### [Written exercise]
Please update the records below by changing each "reference number" to "item number" and leaving everything else unchanged.

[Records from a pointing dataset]
• • •

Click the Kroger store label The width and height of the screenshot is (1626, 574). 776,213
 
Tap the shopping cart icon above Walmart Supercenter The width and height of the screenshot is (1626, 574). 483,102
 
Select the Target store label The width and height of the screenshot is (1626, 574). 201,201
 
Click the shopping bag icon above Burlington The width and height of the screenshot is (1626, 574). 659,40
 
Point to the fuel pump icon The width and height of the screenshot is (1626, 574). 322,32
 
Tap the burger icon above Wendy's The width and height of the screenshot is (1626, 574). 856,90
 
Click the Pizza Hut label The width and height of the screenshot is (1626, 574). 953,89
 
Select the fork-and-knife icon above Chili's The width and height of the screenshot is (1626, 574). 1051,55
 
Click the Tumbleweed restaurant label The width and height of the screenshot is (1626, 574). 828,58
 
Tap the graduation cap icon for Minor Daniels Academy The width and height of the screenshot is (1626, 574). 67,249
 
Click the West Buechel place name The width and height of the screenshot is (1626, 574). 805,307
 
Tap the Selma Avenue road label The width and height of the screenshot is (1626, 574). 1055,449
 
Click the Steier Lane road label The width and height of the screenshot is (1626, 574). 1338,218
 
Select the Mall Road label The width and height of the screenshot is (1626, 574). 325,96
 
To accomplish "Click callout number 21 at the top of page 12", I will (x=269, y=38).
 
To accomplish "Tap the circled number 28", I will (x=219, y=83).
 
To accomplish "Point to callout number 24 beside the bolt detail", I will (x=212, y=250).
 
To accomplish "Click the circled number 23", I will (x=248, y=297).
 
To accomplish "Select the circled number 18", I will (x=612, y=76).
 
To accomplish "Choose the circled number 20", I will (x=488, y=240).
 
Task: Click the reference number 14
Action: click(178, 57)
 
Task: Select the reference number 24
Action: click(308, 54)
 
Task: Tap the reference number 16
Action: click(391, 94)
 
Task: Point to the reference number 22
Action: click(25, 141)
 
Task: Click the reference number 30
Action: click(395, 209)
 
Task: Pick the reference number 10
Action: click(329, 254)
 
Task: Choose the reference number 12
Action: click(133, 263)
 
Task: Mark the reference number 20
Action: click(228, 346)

• • •

### [The reply]
Click the Kroger store label The width and height of the screenshot is (1626, 574). 776,213
 
Tap the shopping cart icon above Walmart Supercenter The width and height of the screenshot is (1626, 574). 483,102
 
Select the Target store label The width and height of the screenshot is (1626, 574). 201,201
 
Click the shopping bag icon above Burlington The width and height of the screenshot is (1626, 574). 659,40
 
Point to the fuel pump icon The width and height of the screenshot is (1626, 574). 322,32
 
Tap the burger icon above Wendy's The width and height of the screenshot is (1626, 574). 856,90
 
Click the Pizza Hut label The width and height of the screenshot is (1626, 574). 953,89
 
Select the fork-and-knife icon above Chili's The width and height of the screenshot is (1626, 574). 1051,55
 
Click the Tumbleweed restaurant label The width and height of the screenshot is (1626, 574). 828,58
 
Tap the graduation cap icon for Minor Daniels Academy The width and height of the screenshot is (1626, 574). 67,249
 
Click the West Buechel place name The width and height of the screenshot is (1626, 574). 805,307
 
Tap the Selma Avenue road label The width and height of the screenshot is (1626, 574). 1055,449
 
Click the Steier Lane road label The width and height of the screenshot is (1626, 574). 1338,218
 
Select the Mall Road label The width and height of the screenshot is (1626, 574). 325,96
 
To accomplish "Click callout number 21 at the top of page 12", I will (x=269, y=38).
 
To accomplish "Tap the circled number 28", I will (x=219, y=83).
 
To accomplish "Point to callout number 24 beside the bolt detail", I will (x=212, y=250).
 
To accomplish "Click the circled number 23", I will (x=248, y=297).
 
To accomplish "Select the circled number 18", I will (x=612, y=76).
 
To accomplish "Choose the circled number 20", I will (x=488, y=240).
 
Task: Click the item number 14
Action: click(178, 57)
 
Task: Select the item number 24
Action: click(308, 54)
 
Task: Tap the item number 16
Action: click(391, 94)
 
Task: Point to the item number 22
Action: click(25, 141)
 
Task: Click the item number 30
Action: click(395, 209)
 
Task: Pick the item number 10
Action: click(329, 254)
 
Task: Choose the item number 12
Action: click(133, 263)
 
Task: Mark the item number 20
Action: click(228, 346)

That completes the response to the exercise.